Employees at the department’s National Center for Education Statistics were among those eliminated. But it remains unclear how many of those workers lost their jobs.

Apprenticeship Grants: A federal judge has temporarily blocked the Education Department’s February move to terminate $148M in teacher-training grants, including three federal awards for Reach Teachers College. That means $14.7M in funding has been reinstated for apprenticeship degree programs the nonprofit Reach University offers with community partners in Louisiana and Arkansas.

However, questions remain about how long the injunction will remain in place, or whether it applies beyond the eight blue states where attorneys general filed the legal challenge that resulted in the court decision.

CHIPS Office Cuts: The U.S. Department of Commerce earlier last week laid off 40 employees of the CHIPS Program Office, reports The New York Times. Those terminations account for nearly a third of staff at the office, which has played a key role in workforce development initiatives connected to the $52B CHIPS and Science Act’s bid to bring semiconductor manufacturing to the U.S.

The layoffs accompany Trump’s call for the repeal of the “horrible” CHIPS Act. However, many workforce pros remain hopeful that federal contracts under CHIPS will remain in place, echoing statements by several Senate Republicans.

Labor Department Moves: The Trump administration has eliminated the U.S. Department of Labor’s guidance for pre-apprenticeship programs, former department official Nick Beadle reports in his newsletter, Jobs That Work. The guidance defined what good pre-apprenticeship looks like, Beadle writes, to help other funders and participants avoid potential scammers and pre-apprenticeship programs that don’t lead to full registered apprenticeships.

The Senate on Monday confirmed Lori Chavez-DeRemer as labor secretary. The former Oregon congresswoman, who backs organized labor, was approved by a 67–32 vote.

Open Tabs

Jobs and Gen AI
About 50M U.S. jobs will be reshaped by generative AI, with entry-level roles shrinking in some fields while access expands in others, according to a new analysis by researchers at the Harvard Project on Managing the Future of Work and the Burning Glass Institute. Professions with steep learning curves, like software engineering and project management, may see fewer junior hires and narrower paths for advancement. Conversely, AI-driven tools could expand access to jobs built on discrete technical knowledge, such as electrical drafting and network administration.

Place-Bound
Students who attend beauty schools often fail to earn a credential that leads to sufficient employment and wages, according to an investigation by New America. The $2.2B for-profit cosmetology and beauty school industry has the highest projected program failure rate under gainful-employment standards of any U.S. postsecondary sector. New America recommends registered apprenticeship options for cosmetology careers and an evaluation of licensing hour requirements.

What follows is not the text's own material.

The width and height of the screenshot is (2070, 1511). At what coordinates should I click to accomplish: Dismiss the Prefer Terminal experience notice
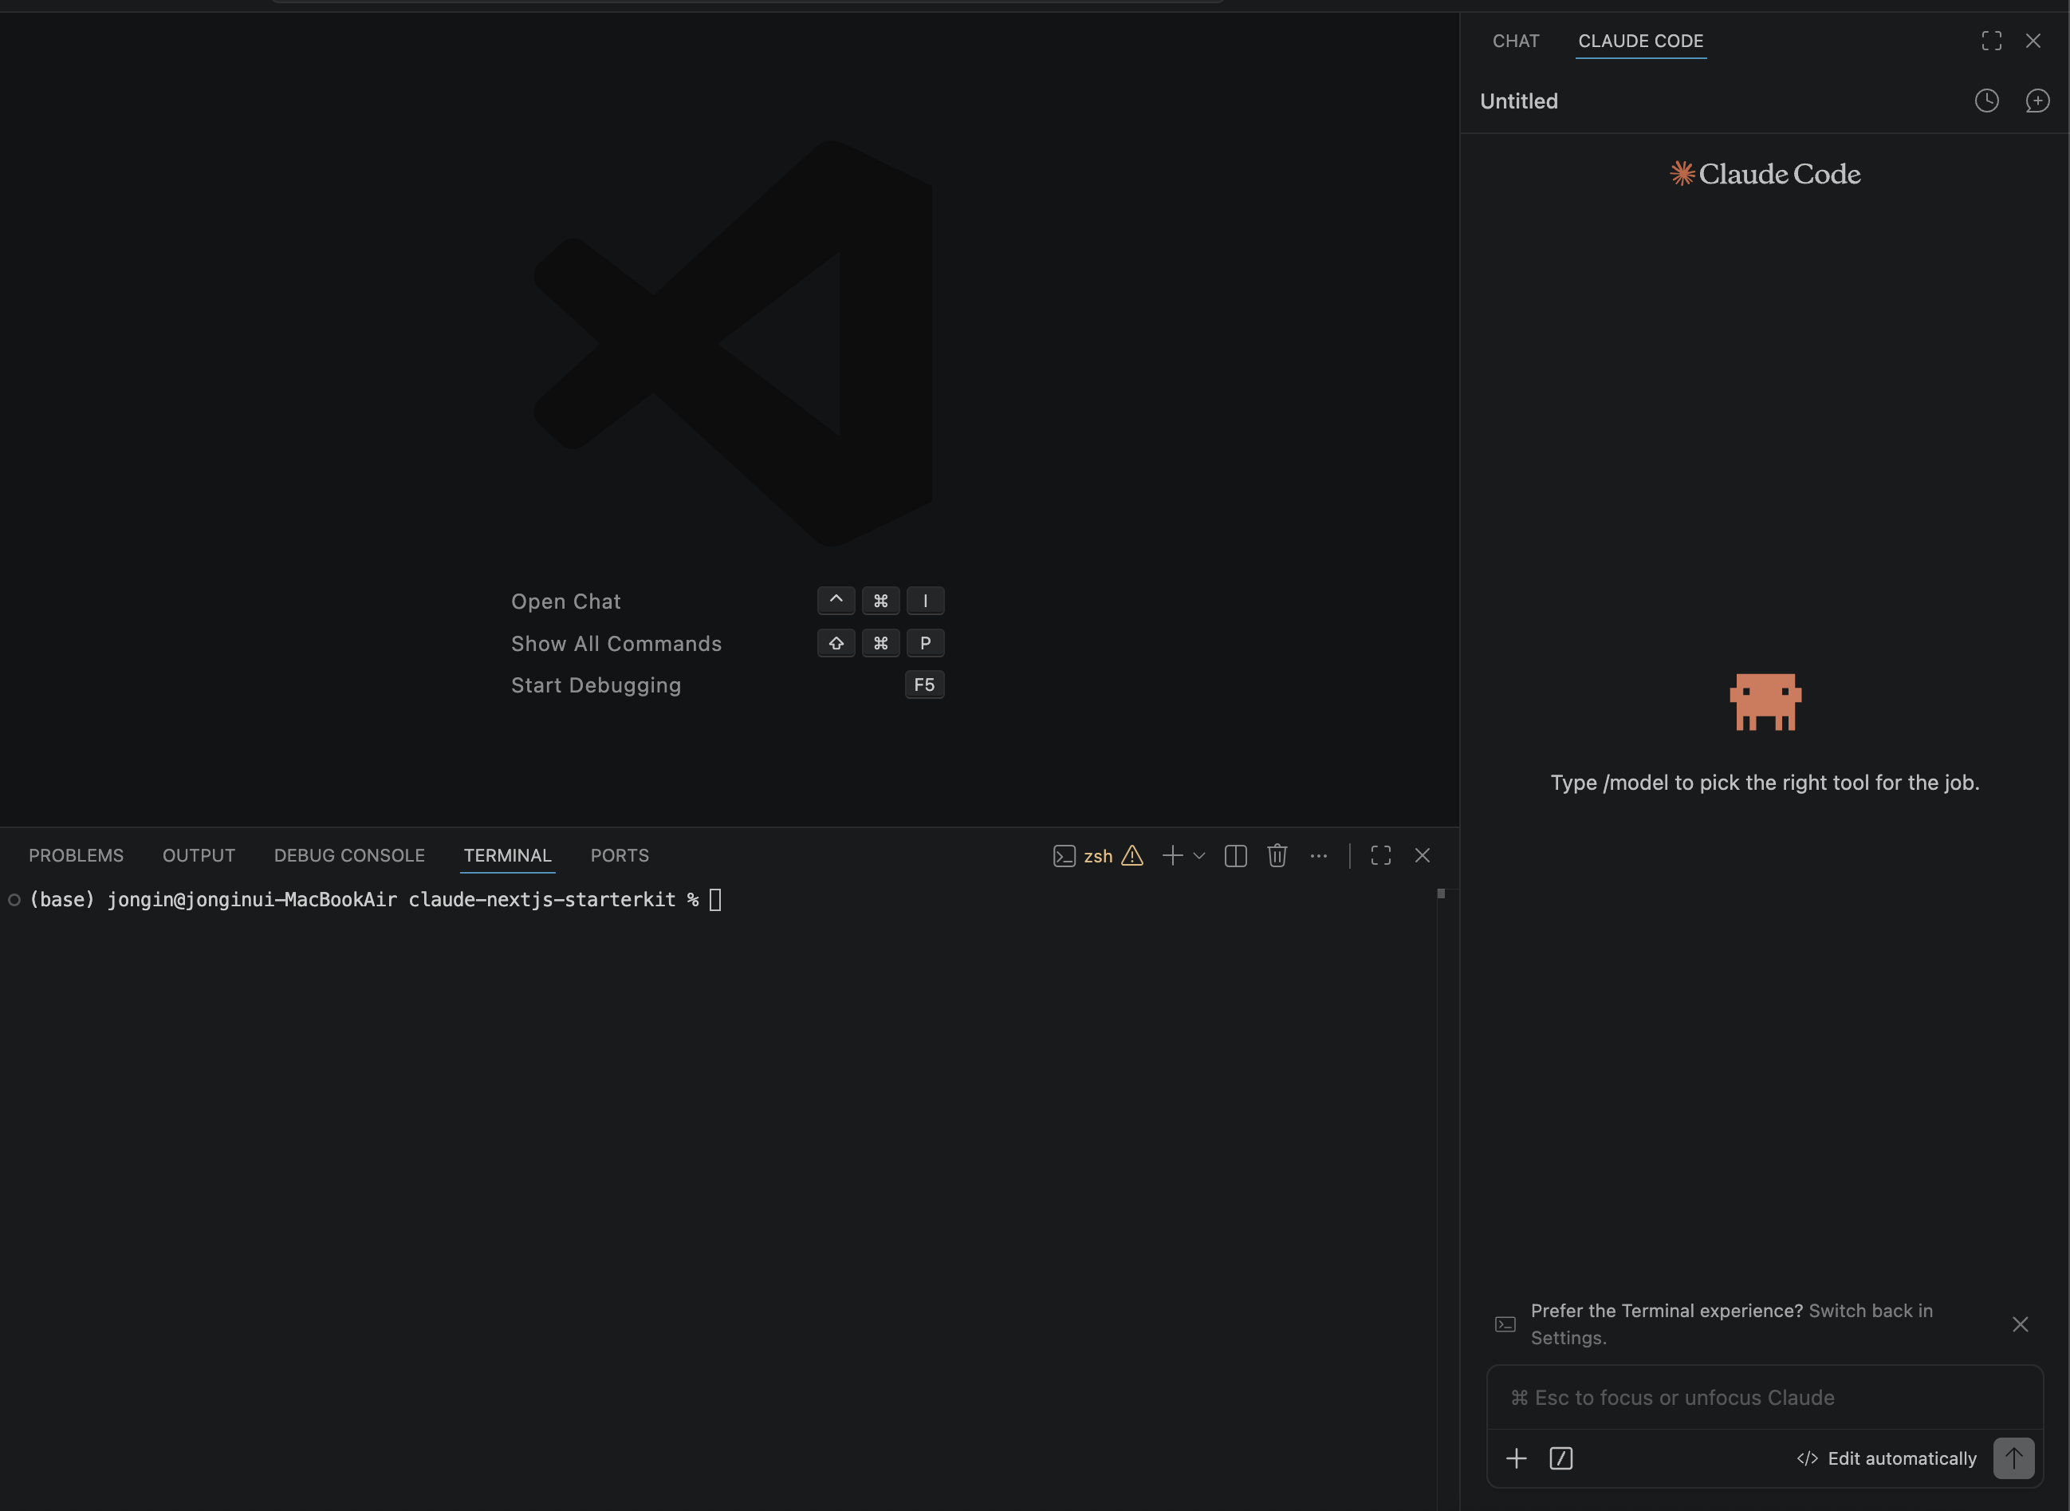(2020, 1324)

Career-Connected AP Courses
The U.S. Chamber of Commerce and the College Board announced a partnership to strengthen career pathways for high school students. As part of the AP Career Kickstart Program, the groups are working together on new Advanced Placement (AP) courses connected to two in-demand career fields, business and cybersecurity. The College Board is currently piloting two career-focused cyber courses, one on networking and one on security, and plans to roll out the cyber and business courses to high schools nationally in 2026–07.

Advanced Manufacturing
Workplaces where employees have clear pathways to internal advancement benefit through better profits and valuation, Angela Jackson, a senior advisor to Harvard University’s Project on Workforce, writes in her new book, The Win-Win Workplace. Jackson’s research for the book included an exploration of the workforces of more than 1,200 companies and surveys conducted in partnership with JUST Capital and the Burning Glass Institute.